Dane do ćwiczenia ->
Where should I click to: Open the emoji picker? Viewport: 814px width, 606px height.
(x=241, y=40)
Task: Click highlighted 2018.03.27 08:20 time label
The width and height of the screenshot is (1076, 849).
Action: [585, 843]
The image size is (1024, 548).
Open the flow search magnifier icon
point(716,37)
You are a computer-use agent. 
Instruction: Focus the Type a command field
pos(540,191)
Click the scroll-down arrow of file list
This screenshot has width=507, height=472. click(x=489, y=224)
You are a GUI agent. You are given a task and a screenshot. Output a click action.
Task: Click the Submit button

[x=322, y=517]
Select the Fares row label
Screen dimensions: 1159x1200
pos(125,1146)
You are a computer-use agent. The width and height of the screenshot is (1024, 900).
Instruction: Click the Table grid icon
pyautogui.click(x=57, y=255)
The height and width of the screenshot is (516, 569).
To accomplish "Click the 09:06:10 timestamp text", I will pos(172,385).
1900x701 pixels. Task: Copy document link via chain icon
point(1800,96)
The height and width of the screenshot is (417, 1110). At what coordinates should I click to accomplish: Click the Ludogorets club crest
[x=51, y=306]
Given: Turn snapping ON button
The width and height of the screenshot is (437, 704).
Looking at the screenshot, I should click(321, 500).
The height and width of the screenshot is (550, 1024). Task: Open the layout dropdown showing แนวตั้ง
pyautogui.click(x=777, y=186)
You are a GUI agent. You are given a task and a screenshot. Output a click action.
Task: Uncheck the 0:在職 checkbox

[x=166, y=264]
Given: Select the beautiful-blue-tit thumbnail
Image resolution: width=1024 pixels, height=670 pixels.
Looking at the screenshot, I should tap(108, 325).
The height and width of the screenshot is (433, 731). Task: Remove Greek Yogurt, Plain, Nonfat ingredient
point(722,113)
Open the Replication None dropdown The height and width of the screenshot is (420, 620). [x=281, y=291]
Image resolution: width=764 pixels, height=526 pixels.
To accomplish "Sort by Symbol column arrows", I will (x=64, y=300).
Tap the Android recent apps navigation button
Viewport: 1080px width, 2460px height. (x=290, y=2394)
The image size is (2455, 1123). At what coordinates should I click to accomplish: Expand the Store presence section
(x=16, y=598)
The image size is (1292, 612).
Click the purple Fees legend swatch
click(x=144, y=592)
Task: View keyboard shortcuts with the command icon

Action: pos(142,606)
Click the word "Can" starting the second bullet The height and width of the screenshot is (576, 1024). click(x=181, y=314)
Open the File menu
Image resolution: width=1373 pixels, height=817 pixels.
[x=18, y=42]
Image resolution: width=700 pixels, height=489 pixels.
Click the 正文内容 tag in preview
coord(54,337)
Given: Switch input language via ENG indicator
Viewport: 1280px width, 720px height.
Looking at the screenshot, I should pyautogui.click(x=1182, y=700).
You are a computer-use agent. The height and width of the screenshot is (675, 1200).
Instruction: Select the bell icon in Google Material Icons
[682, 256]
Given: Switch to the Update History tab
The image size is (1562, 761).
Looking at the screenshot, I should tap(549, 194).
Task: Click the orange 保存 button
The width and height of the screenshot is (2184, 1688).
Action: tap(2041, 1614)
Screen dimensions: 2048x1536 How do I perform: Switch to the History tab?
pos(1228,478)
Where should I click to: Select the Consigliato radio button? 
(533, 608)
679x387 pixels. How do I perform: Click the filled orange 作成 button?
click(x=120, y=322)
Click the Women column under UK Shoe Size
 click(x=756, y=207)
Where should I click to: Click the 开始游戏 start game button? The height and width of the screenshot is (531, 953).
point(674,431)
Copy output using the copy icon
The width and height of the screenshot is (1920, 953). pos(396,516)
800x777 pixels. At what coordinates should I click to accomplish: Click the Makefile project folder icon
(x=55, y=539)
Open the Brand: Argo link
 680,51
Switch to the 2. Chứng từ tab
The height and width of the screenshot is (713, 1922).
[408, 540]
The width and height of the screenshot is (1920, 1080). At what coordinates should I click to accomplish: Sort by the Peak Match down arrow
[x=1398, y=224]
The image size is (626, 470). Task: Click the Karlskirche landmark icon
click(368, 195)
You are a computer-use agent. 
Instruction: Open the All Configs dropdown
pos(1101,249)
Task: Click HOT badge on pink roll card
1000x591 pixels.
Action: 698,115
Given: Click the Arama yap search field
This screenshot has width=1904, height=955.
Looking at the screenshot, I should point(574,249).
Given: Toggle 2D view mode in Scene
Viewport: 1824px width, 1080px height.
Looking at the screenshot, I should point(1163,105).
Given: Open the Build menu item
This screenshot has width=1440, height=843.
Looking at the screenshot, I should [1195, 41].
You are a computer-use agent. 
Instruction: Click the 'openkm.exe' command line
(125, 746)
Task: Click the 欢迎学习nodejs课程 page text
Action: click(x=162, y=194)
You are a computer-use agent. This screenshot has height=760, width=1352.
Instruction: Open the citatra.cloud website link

Twoje zadanie -> Przedstaw w postaci listy numerowanej wiersze od tego, który zawiera „The image size is (1024, 548).”, do tego, który zawiera „pyautogui.click(x=57, y=255)”, włącznie, pomijając puste wiersze.

Rozwiązane ćwiczenie ->
1. The image size is (1024, 548).
2. Open the flow search magnifier icon
3. point(716,37)
4. You are a computer-use agent. 
5. Instruction: Focus the Type a command field
6. pos(540,191)
7. Click the scroll-down arrow of file list
8. This screenshot has width=507, height=472. click(x=489, y=224)
9. You are a GUI agent. You are given a task and a screenshot. Output a click action.
10. Task: Click the Submit button
11. [x=322, y=517]
12. Select the Fares row label
13. Screen dimensions: 1159x1200
14. pos(125,1146)
15. You are a computer-use agent. The width and height of the screenshot is (1024, 900).
16. Instruction: Click the Table grid icon
17. pyautogui.click(x=57, y=255)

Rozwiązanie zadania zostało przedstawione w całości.